Play nicely and don't get into petty arguments


----------



## fatdazza (Dec 29, 2010)

cheekymonkey said:


> is it ok if the shine cars have no tax:doublesho


Only if the owner is in hospital .....:lol:


----------



## ardandy (Aug 18, 2006)

One of my neighbours (lives closer to it) had gone on a bit if a crusade and asked every house on the street. He said it doesn't belong to anyone on our street or the street next to ours. 

If this guys in hospital he's never going to remember where he parked it!


----------



## DLGWRX02 (Apr 6, 2010)

Darlofan said:


> That's because it's against the law to keep an untaxed vehicle on a public road.
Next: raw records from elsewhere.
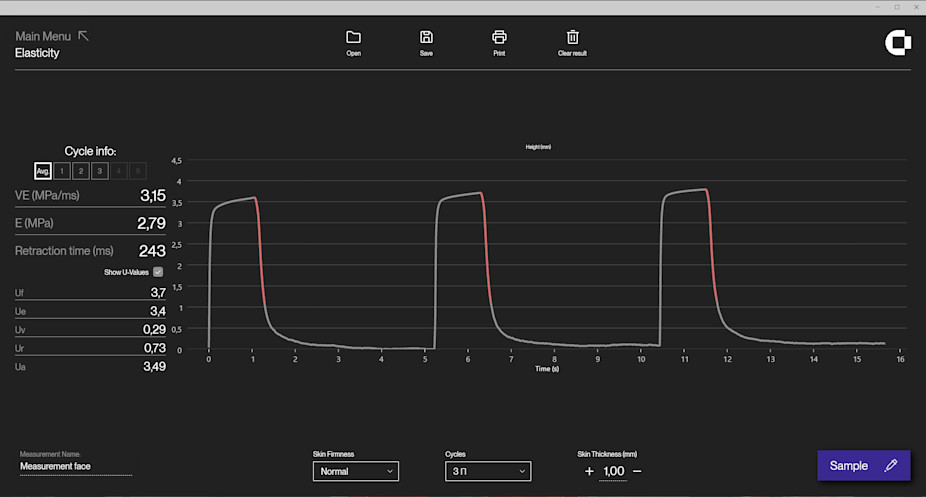The image size is (926, 497).
Task: Click the Skin Thickness value field
Action: click(x=613, y=471)
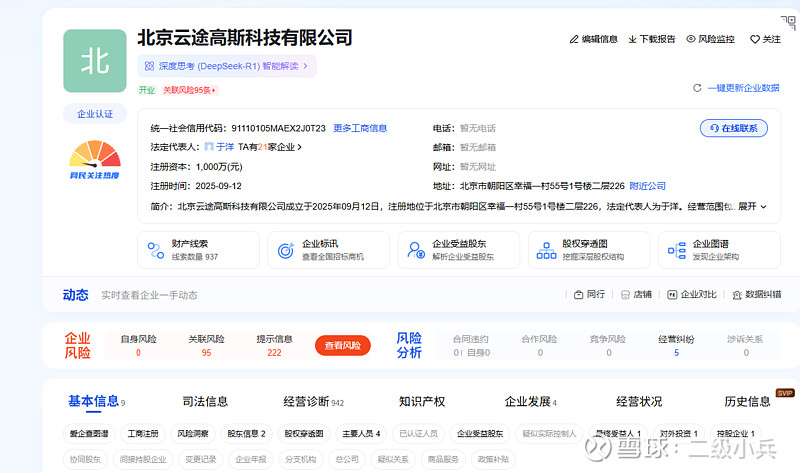The image size is (800, 473).
Task: Open the 企业受益股东 card
Action: 458,250
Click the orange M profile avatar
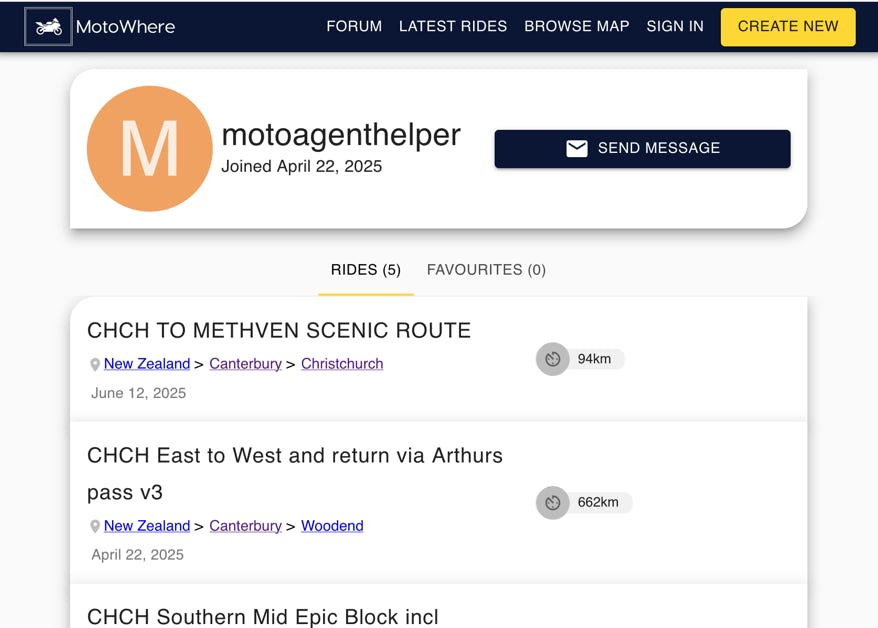Viewport: 878px width, 628px height. [150, 149]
Well arn't you a clever dick, Isn't this what this post was about!


----------



## DJ X-Ray (Sep 2, 2012)

ardandy said:


> Believe me I know what its like to be skint but in all fairness she must have known it was expired and if she couldn't afford to tax it then get it offroad asap. Although I believe the *nosy neighbours* were wrong by going straight to the council (I'm still trying to find out who's this car is) I think the lesson here would be that she gambled with full knowledge of what could happen and lost.
> 
> As bad as it sounds its only her fault. Having to take responsibility for your actions is something not easy to do.
> 
> I tried to get out of been done for doing 36 in 30 12 years ago until my dad slapped me down and pointed out I screwed up. Kinda made more sense to me then.


 Nosy neighbours?! Ha coming from someone who takes down somebodys reg and prys about on his computer as to whether it's legal or not. Then proceeds to create a thread on how to grass somebody up.


----------



## Kimo (Jun 7, 2013)

ardandy said:


> What constitutes report worthy in your sarcastic book then?
> 
> If its been driven on the road but 'not doing any harm' then is that ok too?


In my sarcastic book I would completely ignore it as its nothing to do with me, is not effecting my life and I have much more important things to be interested in than everyone else's business

If it was outside your house the yes I'd understand it a bit more but just seems like a street full of Sargent Majors, glad MY street isn't like that


----------



## Kimo (Jun 7, 2013)

DJ X-Ray said:


> Nosy neighbours?! Ha coming from someone who takes down somebodys reg and prys about on his computer as to whether it's legal or not. Then proceeds to create a thread on how to grass somebody up.


:lol: :lol: :lol:


----------



## DLGWRX02 (Apr 6, 2010)

ardandy said:


> Believe me I know what its like to be skint but in all fairness she must have known it was expired and if she couldn't afford to tax it then get it offroad asap. Although I believe the nosy neighbours were wrong by going straight to the council (I'm still trying to find out who's this car is) I think the lesson here would be that she gambled with full knowledge of what could happen and lost.
> 
> As bad as it sounds its only her fault. Having to take responsibility for your actions is something not easy to do.
> 
> I tried to get out of been done for doing 36 in 30 12 years ago until my dad slapped me down and pointed out I screwed up. Kinda made more sense to me then.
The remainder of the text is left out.